That is absolutely true. Up to that point, we have simply reformulated the 0-infinity penalty function in terms of a min-max, and we still have "the same problem as before". Things become interesting when we switch the order of the min and max. Now X goes second, so he can adapt to what "u" is. The higher (but still finite) "u" is, the closer the value of X will be to satisfying the constraints. In this case, even if you take the max w.r.t to "u", you will get a finite value, and not +infinity.

@@VisuallyExplained Oh now I see what you mean! If we find U first, there is no way it will be +infinity. But I think I'm still struggling to understand this exchange of minmax to maxmin. For example, in the working example we found out the max U and only afterwards we get X, which depends on the value of our U. I can't see how this effectively assures that our restriction is going to be respected, since we did not know if the X chosen would violate the constraint. What I mean is that the primal problem, which is minimize for X and then maximize for U makes sense, since we can se the restrictions being violated and U working to penalize it or not.
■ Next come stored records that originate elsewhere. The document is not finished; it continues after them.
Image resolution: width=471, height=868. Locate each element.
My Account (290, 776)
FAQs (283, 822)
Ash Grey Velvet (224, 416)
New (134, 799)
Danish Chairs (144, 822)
However, for the dual problem it seems weird that we are working out our penalize function before knowing what the X is going to be. I think I need to deep-dive on this part, if you have anything that could help me tackle this misunderstanding, it would be really great!! I appreciate your response

Thanks! What I meant is that if you start with a negative g, and you start increasing it while tracking the value of log(-g), then log(-g) will start decreasing. And as soon as you hit g=0, log(-g) will be equal to -infinity. This is simply because log(y) tends to -infinity as y tends to 0 from the right.

​@@VisuallyExplained thx! i was confused by the sign, it's about the whole -log(-g) thing ...
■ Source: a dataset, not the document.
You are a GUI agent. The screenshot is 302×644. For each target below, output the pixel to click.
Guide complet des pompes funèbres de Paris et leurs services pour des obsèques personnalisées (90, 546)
@@VisuallyExplained but zarzavatt is right: if g were positive, log(-g) would be non-defined, not plus infinity. We talk about minute 17:00. Maybe you meant "if g were positive, -log(g) would be plus infinity"... Even though, this also isn't completely true, it would be the case only for g →0 from the right... !

Actually, a simple exposition of a set of tricks to identify non-convexity would be a great start.